After more than twenty years of farming and data collection, we have a valuable set of records for our farm at Loddington.  This is especially so for the 140 hectare catchment in the northern part of the farm where, as well as data on crop inputs and yields, soil nutrients and bird distribution, we have an important aquatic dataset for a three year period from the Defra-funded 'PARIS' project. This includes nutrient concentrations, aquatic invertebrates and diatoms.

The GIS base map for the catchment has recently been completed by Linnea Aronsson, providing a resource that will have a number of applications.  As the map shows, the catchment is a microcosm of lowland England, comprising an ancient semi-natural SSSI woodland, other more recent woods and hedges, cropped land and pasture, of which the latter is used for lamb production, and for horses.  There are rural houses and roads, ditches, streams and ponds, and habitats created specifically for wildlife under our Environmental Stewardship agreement.

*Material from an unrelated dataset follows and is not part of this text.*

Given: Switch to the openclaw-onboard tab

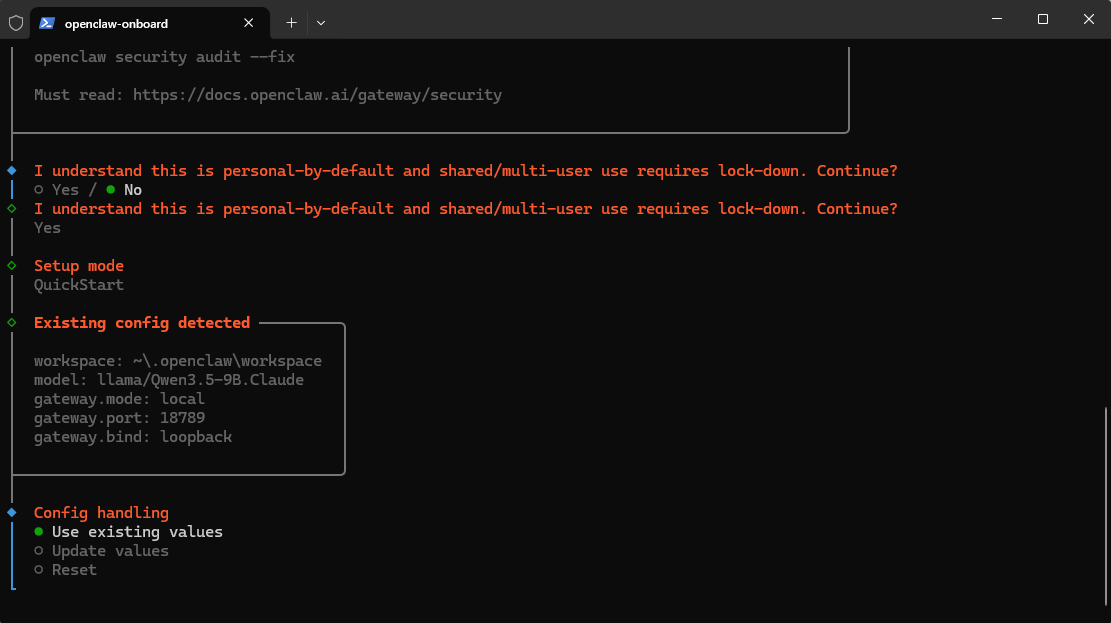Looking at the screenshot, I should [x=116, y=23].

We are developing this catchment as a practical demonstration of ecosystem services, the various benefits we gain from the environment and the interactions between them.  To this end we installed new water monitoring equipment at the base of the catchment last year, mapped the breeding birds, and surveyed earthworms, soil microbial biomass and soil organic matter in relation to the three major land uses – arable, pasture and woodland.  This initiative provides an exciting opportunity to explore how we maintain or increase food production to meet growing demand, while simultaneously delivering all the other resources our society demands of the agricultural landscape.